> **PROBLEM DETAILS**: How many lines of the records below contain the string "Select" with matching case? Give only the number.

[Records for locating words and elements]
========================
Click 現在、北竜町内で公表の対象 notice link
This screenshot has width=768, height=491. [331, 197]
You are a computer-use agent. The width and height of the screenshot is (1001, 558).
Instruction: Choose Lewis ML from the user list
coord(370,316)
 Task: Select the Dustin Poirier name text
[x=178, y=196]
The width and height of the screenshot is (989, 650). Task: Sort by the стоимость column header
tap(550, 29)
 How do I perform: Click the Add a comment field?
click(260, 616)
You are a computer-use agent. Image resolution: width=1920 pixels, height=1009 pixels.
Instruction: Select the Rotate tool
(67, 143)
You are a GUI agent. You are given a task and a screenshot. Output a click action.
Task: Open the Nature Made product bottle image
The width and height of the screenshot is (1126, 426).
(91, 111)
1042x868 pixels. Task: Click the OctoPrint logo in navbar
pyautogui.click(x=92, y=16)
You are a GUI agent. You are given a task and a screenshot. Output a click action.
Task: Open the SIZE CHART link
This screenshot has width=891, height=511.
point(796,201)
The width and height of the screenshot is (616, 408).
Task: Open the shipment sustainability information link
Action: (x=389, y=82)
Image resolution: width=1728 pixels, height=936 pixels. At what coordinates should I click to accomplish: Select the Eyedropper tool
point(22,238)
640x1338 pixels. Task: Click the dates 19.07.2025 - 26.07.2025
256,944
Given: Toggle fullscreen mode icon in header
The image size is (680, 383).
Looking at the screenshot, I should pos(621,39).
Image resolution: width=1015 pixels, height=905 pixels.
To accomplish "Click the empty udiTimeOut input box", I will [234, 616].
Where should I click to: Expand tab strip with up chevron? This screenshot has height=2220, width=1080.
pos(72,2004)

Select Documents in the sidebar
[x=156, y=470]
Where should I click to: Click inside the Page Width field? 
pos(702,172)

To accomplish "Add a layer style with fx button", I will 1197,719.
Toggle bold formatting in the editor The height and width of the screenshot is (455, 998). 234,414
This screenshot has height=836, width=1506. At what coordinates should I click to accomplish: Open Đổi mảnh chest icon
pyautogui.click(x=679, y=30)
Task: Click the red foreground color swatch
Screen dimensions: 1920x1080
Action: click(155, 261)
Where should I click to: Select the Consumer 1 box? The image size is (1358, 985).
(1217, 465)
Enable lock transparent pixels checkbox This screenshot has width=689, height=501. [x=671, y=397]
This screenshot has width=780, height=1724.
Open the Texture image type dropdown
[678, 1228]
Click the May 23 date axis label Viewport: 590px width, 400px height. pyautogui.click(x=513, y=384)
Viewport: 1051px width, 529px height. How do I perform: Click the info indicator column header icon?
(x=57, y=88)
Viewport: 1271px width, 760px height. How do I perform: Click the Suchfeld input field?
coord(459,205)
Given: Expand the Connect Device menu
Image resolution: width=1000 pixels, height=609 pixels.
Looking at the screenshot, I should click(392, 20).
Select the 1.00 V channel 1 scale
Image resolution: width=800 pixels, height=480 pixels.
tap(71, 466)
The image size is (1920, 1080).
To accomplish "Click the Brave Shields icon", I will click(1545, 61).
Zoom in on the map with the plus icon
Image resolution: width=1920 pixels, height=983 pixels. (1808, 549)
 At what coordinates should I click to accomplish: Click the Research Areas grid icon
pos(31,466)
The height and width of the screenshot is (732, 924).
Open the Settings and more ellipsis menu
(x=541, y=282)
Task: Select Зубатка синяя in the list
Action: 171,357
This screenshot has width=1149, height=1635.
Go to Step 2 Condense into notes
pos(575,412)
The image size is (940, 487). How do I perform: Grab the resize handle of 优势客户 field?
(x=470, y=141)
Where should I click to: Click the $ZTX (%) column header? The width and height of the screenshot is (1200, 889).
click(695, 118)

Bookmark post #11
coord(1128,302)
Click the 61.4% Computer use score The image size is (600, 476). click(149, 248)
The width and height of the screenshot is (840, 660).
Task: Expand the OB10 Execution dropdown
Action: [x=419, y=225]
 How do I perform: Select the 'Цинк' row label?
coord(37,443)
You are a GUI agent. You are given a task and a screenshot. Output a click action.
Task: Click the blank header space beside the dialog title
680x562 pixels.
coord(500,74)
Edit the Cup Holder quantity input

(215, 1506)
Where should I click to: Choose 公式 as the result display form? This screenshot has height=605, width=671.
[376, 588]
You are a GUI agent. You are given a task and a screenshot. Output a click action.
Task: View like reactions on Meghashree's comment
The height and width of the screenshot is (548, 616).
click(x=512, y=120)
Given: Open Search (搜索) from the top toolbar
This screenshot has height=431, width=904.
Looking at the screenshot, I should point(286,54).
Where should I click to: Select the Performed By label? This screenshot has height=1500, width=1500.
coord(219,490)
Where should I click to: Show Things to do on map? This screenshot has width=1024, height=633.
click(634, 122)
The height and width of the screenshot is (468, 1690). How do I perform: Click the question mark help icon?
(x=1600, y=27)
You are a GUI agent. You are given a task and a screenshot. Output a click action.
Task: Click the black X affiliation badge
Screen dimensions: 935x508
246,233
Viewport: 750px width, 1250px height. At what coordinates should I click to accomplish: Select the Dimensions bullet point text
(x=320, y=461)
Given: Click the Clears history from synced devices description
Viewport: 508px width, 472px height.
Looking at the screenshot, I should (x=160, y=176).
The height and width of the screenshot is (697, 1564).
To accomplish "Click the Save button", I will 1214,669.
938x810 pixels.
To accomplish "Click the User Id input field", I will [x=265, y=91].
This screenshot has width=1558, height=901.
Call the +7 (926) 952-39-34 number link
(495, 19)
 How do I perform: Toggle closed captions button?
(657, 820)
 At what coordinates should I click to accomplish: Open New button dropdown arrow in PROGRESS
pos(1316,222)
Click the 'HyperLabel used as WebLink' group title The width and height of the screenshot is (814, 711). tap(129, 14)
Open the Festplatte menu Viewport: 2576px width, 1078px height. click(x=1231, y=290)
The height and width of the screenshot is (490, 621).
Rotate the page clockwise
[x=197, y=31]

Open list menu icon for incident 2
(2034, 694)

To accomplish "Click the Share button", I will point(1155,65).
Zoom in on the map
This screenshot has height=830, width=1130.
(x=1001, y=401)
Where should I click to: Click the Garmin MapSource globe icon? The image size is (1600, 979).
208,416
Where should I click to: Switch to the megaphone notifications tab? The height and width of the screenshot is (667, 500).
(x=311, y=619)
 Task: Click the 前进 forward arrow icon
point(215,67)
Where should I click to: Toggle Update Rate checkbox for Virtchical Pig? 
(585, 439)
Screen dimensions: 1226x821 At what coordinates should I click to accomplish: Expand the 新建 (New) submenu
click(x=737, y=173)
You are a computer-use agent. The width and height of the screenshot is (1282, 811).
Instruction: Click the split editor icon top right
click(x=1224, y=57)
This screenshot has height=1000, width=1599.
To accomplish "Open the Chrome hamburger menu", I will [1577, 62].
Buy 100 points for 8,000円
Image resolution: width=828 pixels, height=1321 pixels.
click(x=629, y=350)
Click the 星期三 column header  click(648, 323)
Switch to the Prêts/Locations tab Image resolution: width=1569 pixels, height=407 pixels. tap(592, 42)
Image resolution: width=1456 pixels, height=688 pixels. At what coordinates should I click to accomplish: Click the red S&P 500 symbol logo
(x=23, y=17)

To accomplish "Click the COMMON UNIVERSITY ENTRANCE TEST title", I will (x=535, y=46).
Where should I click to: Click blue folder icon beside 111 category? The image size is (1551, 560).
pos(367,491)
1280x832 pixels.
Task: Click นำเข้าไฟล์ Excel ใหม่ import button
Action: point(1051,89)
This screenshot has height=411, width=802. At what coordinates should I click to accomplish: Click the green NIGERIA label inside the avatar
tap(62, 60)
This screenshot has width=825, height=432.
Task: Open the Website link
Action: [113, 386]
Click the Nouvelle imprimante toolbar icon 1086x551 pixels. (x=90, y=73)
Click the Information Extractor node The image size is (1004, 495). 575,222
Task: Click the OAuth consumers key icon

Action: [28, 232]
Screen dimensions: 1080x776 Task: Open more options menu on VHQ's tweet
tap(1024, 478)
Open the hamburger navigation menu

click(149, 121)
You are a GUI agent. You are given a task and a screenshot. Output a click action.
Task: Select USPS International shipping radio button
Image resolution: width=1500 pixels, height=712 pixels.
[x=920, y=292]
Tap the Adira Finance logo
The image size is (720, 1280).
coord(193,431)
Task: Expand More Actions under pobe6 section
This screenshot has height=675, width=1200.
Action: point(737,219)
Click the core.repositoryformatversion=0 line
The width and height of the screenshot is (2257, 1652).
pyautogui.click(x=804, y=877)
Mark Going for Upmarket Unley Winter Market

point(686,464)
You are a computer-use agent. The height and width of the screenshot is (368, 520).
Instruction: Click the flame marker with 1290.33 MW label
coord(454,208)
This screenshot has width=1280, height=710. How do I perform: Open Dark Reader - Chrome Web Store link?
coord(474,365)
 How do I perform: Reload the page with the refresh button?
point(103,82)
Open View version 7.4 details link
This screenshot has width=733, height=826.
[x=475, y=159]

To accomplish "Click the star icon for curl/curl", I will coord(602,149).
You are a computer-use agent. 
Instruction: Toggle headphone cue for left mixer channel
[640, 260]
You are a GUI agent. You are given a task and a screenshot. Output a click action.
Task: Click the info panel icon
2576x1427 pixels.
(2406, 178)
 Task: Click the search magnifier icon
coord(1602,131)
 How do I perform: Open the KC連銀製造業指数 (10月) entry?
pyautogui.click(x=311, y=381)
========================
> **RESULT**: 11